A natural parting of the ways is looming and it begins the moment BenÍtez hits the road. The biggest clubs in Spain would certainly make Fernando Torres a target as well as just about any of BenÍtez’s imports from his homeland, not least Xabi Alonso, José Manuel Reina and Álvaro Arbeloa. The nucleus of Liverpool’s first team would be under threat because BenÍtez had been allowed to exercise his personality so thoroughly.
Hicks and Gillett have to appreciate what is at stake. It could be argued that the equally mesmeric José Mourinho left Chelsea and the ship sailed on, but Mourinho’s personnel were not as plainly rooted in national identity. He imported two defenders from Portugal, Paulo Ferreira and Ricardo Carvalho, one of whom was not always in his best team. His backroom staff were loyalists, but his assistant coach was a longstanding club servant, Steve Clarke.
Mourinho’s greatest influence was on the pitch, with his pattern of play.

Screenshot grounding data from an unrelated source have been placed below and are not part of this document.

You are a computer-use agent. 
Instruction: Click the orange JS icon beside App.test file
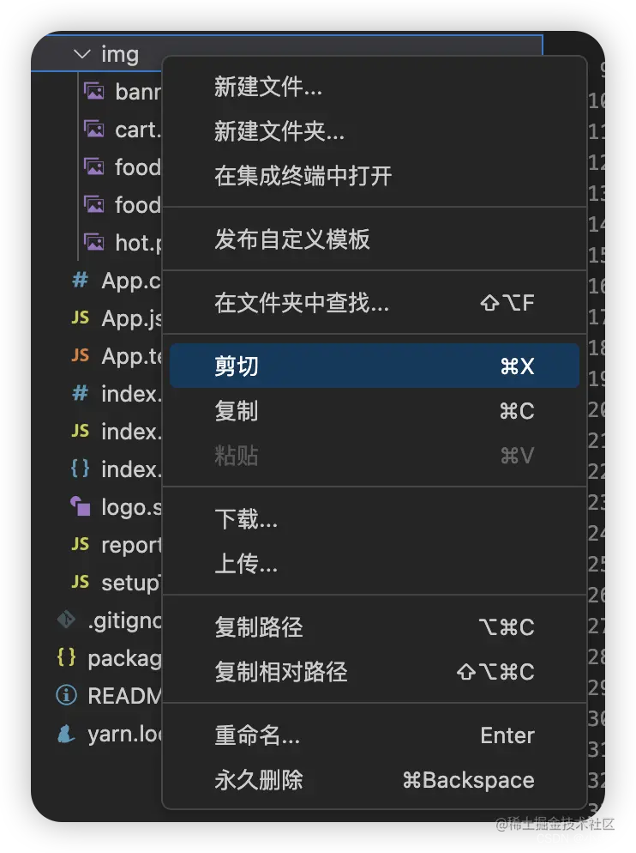(x=78, y=356)
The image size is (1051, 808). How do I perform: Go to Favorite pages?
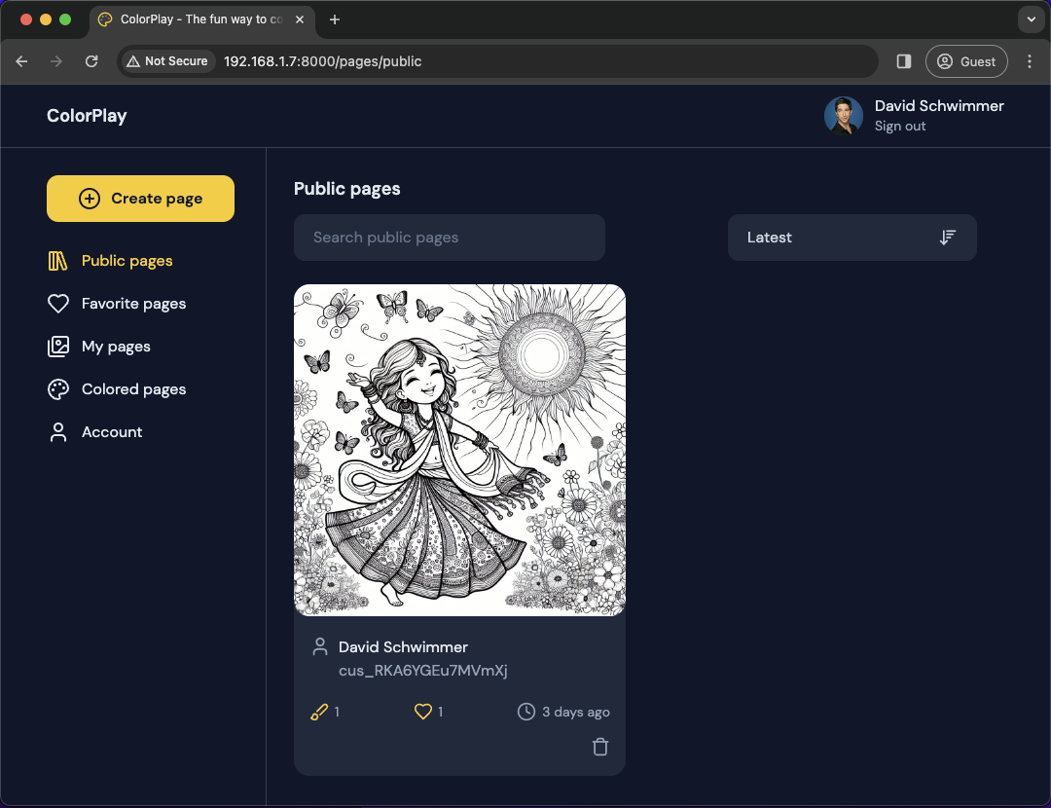click(133, 304)
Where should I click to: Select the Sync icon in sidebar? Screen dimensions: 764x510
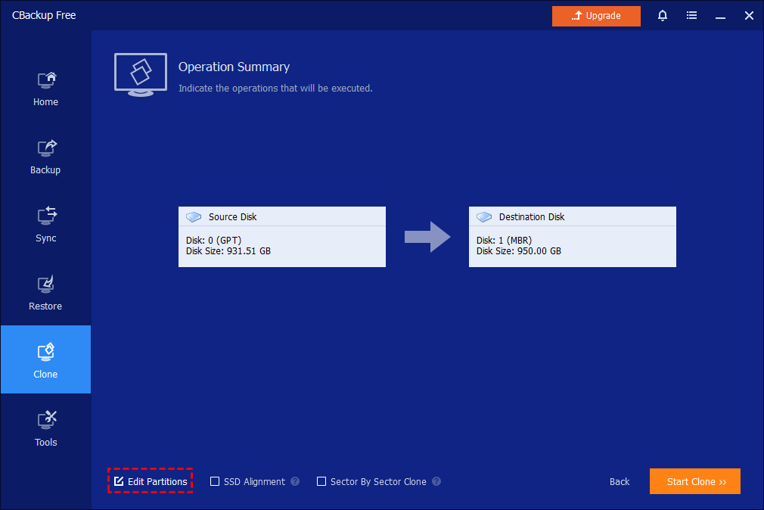tap(46, 216)
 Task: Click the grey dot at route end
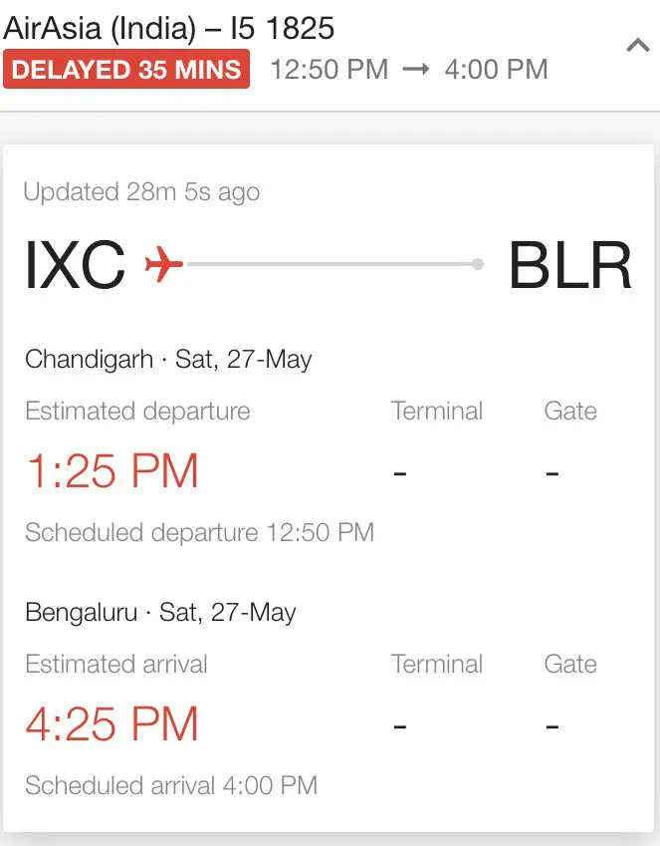click(x=478, y=264)
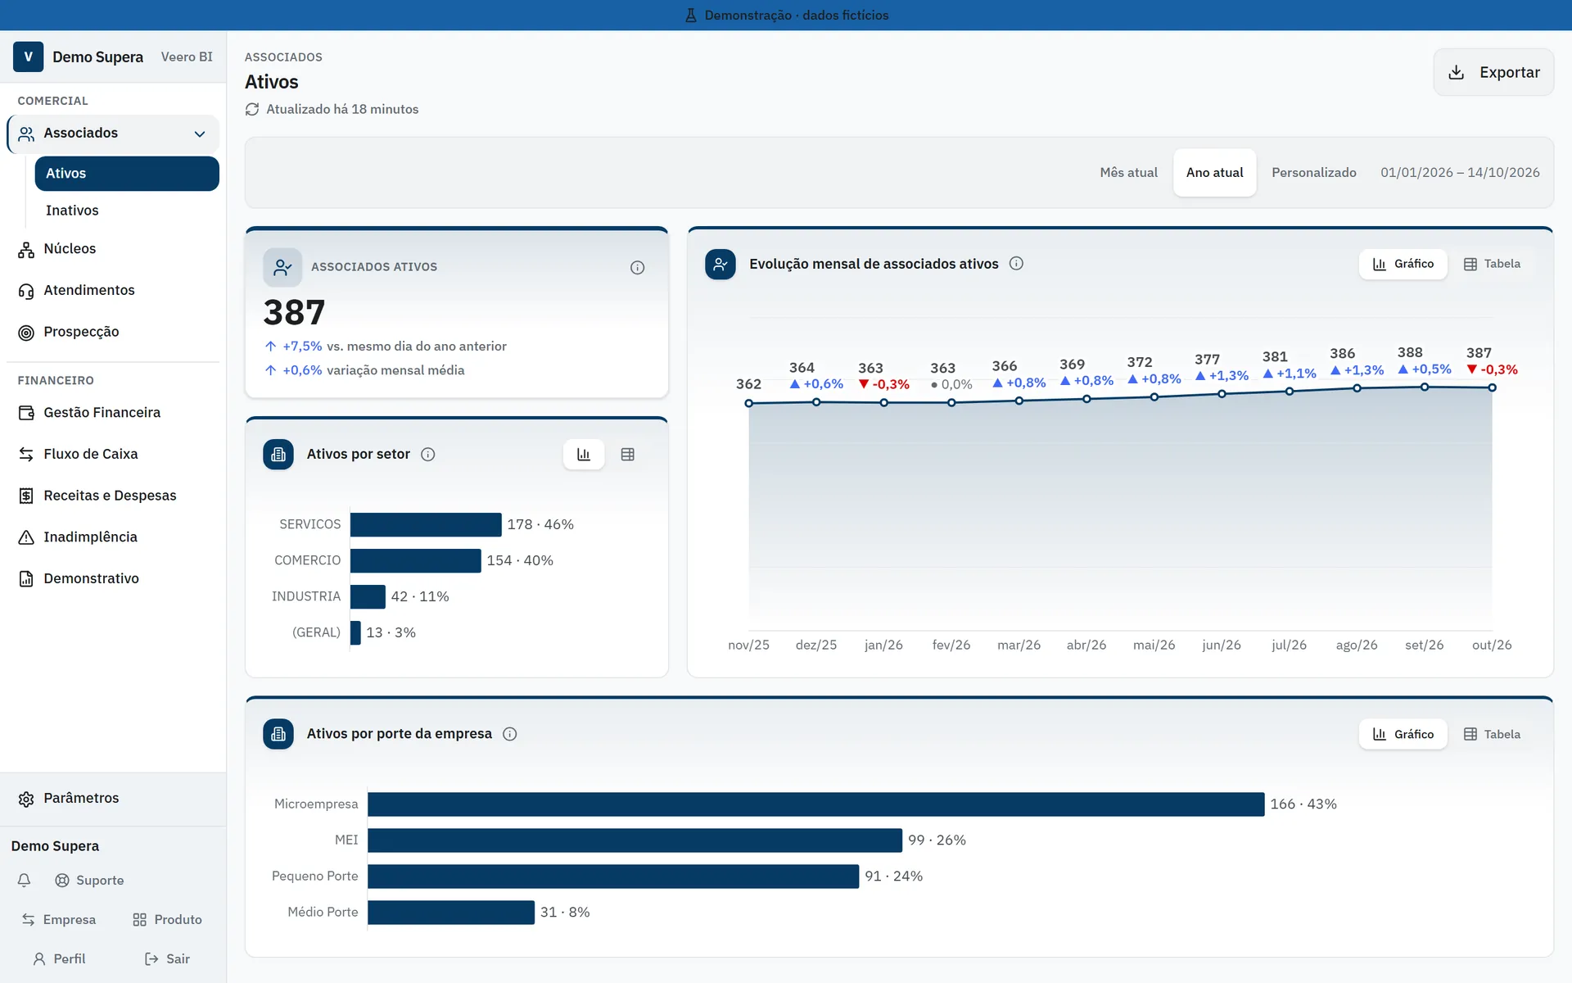Click the Suporte link
The image size is (1572, 983).
tap(89, 880)
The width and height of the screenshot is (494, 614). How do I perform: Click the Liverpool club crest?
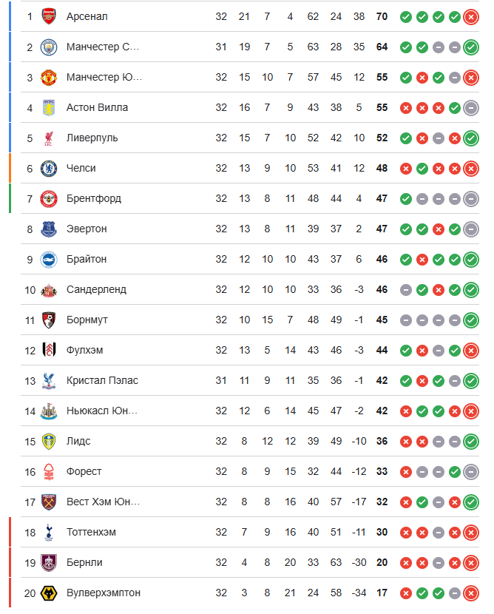[x=49, y=138]
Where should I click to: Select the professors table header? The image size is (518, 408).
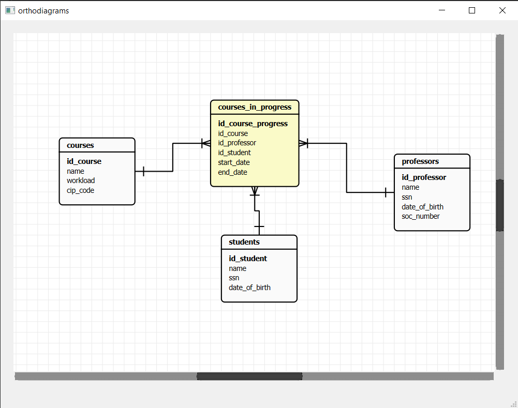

For all his pride in his native land, the red and green of Portugal never flew over Stamford Bridge. BenÍtez is different. He has placed Liverpool under Spanish influence, the way Wenger made Arsenal a French club according to players such as Tony Adams, and that is increasingly the modern way.
It is not just the first team at Liverpool that has been overhauled by BenÍtez. His head of scouting, Eduardo Macia, has worked hard at attracting 20 or so of the best young players from abroad to Liverpool’s academy, a mid-range investment that it was hoped would insulate the club against stagnation while the new ground was developed.
What will happen to that plan if its mastermind departs? Indeed, what was going to happen had Hicks got his man in Jürgen Klinsmann? Liverpool were still unbeaten in the Premier League when Liverpool’s owner made contact, yet would he have let the Germans take over this Spanish resort, just as an Iberian culture under BenÍtez had replaced the French influence of Gérard Houllier (in his first season, much of the dead wood removed by BenÍtez consisted of French or French-speaking players introduced by Houllier but barely used), each change beginning with the wholesale rejection of the last.
Every managerial alteration brings upheaval – Roy Hodgson at Fulham is struggling to get to grips with the weaknesses caused by the transfer policies of Lawrie Sanchez – but to lose the vital presence in a revolution as substantial as that taking place at Anfield is to risk a directionless mess.
With clubs such as Manchester City and Aston Villa at last finding their feet under capable managers in Sven-Göran Eriksson and Martin O’Neill, to have their club’s rationale inviting comparison with the military juntas of Sierra Leone is something that Liverpool’s owners can ill-afford.